Improved version with data stream lenght check

/usr/bin/python3 /var/www/nebuleair_pro_4g/NPM/get_data_modbus_v3.py

Modbus RTU
[Slave Address][Function Code][Starting Address][Quantity of Registers][CRC]

Pour récupérer
 les concentrations en PM1, PM10 et PM2.5 (a partir du registre 0x38)
 les 5 cannaux
 la température et l'humidité à l'intérieur du capteur
Donnée actualisée toutes les 10 secondes

Request
\x01\x03\x00\x38\x00\x55\...\...

\x01        Slave Address (slave device address)
\x03        Function code (read multiple holding registers)
\x00\x38    Starting Address (The request starts reading from holding register address x38 or 56)
\x00\x55    Quantity of Registers (Requests to read x55 or 85 consecutive registers starting from address 56)
\...\...    Cyclic Redundancy Check (checksum )

'''
import serial
import requests
import json
import sys
import crcmod
import sqlite3
import time

# Connect to the SQLite database
conn = sqlite3.connect("/var/www/nebuleair_pro_4g/sqlite/sensors.db")
cursor = conn.cursor()

def load_config(config_file):
    try:
        with open(config_file, 'r') as file:
            config_data = json.load(file)
        return config_data
    except Exception as e:
        print(f"Error loading config file: {e}")
        return {}

# Load the configuration data
config_file = '/var/www/nebuleair_pro_4g/config.json'
config = load_config(config_file)
npm_solo_port = config.get('NPM_solo_port', '')  #port du NPM solo

#GET RTC TIME from SQlite
cursor.execute("SELECT * FROM timestamp_table LIMIT 1")
row = cursor.fetchone()  # Get the first (and only) row
rtc_time_str = row[1]  # '2025-02-07 12:30:45'

# Initialize serial port
ser = serial.Serial(
    port=npm_solo_port,
    baudrate=115200,
    parity=serial.PARITY_EVEN,
    stopbits=serial.STOPBITS_ONE,
    bytesize=serial.EIGHTBITS,
    timeout=2
)

# Define Modbus CRC-16 function
crc16 = crcmod.predefined.mkPredefinedCrcFun('modbus')
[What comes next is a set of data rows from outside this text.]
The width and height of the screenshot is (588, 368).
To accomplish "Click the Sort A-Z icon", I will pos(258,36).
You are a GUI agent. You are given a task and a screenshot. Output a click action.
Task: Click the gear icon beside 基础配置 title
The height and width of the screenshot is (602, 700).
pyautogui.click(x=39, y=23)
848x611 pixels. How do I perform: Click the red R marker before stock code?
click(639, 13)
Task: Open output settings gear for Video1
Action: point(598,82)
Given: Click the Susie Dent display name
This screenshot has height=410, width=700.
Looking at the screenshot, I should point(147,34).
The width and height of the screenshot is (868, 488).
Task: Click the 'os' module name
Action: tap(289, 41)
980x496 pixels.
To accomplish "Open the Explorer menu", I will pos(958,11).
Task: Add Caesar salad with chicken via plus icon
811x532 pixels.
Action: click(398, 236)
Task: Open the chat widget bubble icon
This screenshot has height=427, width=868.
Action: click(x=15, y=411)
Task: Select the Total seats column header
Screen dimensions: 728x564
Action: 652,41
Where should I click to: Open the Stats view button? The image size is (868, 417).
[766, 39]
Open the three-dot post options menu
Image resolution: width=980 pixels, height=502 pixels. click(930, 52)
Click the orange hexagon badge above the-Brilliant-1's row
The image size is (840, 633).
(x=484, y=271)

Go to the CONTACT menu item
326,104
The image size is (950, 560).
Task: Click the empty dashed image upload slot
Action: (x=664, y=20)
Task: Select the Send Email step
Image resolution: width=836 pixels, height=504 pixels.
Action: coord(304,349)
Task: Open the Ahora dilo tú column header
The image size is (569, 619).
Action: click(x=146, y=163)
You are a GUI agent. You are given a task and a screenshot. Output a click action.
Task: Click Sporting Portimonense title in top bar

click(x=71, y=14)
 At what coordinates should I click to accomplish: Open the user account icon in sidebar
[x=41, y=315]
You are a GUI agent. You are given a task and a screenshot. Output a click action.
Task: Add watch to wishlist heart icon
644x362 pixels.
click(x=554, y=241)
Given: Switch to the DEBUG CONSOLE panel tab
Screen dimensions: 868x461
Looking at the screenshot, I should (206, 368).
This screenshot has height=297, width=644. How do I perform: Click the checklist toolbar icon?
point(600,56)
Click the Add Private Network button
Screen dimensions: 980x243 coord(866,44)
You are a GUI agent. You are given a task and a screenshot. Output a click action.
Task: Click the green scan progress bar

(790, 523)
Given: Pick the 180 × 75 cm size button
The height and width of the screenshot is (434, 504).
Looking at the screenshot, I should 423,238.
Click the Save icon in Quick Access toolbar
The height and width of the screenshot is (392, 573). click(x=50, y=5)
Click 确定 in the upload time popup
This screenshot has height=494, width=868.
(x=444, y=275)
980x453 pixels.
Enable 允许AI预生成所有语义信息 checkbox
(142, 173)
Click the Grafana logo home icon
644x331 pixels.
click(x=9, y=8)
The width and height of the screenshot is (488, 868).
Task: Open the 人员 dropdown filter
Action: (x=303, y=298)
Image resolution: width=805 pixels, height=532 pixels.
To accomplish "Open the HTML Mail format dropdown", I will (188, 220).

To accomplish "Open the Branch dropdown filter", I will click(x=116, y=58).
# Request frame without CRC
data = b'\x01\x03\x00\x38\x00\x55'

# Calculate and append CRC
crc = crc16(data)
crc_low = crc & 0xFF
crc_high = (crc >> 8) & 0xFF
request = data + bytes([crc_low, crc_high])

# Clear serial buffer before sending
ser.flushInput()

# Send request
ser.write(request)
time.sleep(0.2)  # Wait for sensor to respond

# Read response
response_length = 2 + 1 + (2 * 85) + 2  # Address + Function + Data + CRC
byte_data = ser.read(response_length)

# Validate response length
if len(byte_data) < response_length:
    print("[ERROR] Incomplete response received:", byte_data.hex())
    exit()

# Verify CRC
received_crc = int.from_bytes(byte_data[-2:], byteorder='little')
calculated_crc = crc16(byte_data[:-2])

if received_crc != calculated_crc:
    print("[ERROR] CRC check failed! Corrupted data received.")
    exit()

# Convert response to hex for debugging
formatted = ''.join(f'\\x{byte:02x}' for byte in byte_data)
#print("Response:", formatted)

# Extract and print PM values
def extract_value(byte_data, register, scale=1, single_register=False, round_to=None):
    REGISTER_START = 56
    offset = (register - REGISTER_START) * 2 + 3

    if single_register:
        value = int.from_bytes(byte_data[offset:offset+2], byteorder='big')
    else:
        lsw = int.from_bytes(byte_data[offset:offset+2], byteorder='big')  
        msw = int.from_bytes(byte_data[offset+2:offset+4], byteorder='big')  
        value = (msw << 16) | lsw

    value = value / scale

    if round_to == 0:
        return int(value)
    elif round_to is not None:
        return round(value, round_to)
    else:
        return value

pm1_10s = extract_value(byte_data, 56, 1000, round_to=1)
pm25_10s = extract_value(byte_data, 58, 1000, round_to=1)
pm10_10s = extract_value(byte_data, 60, 1000, round_to=1)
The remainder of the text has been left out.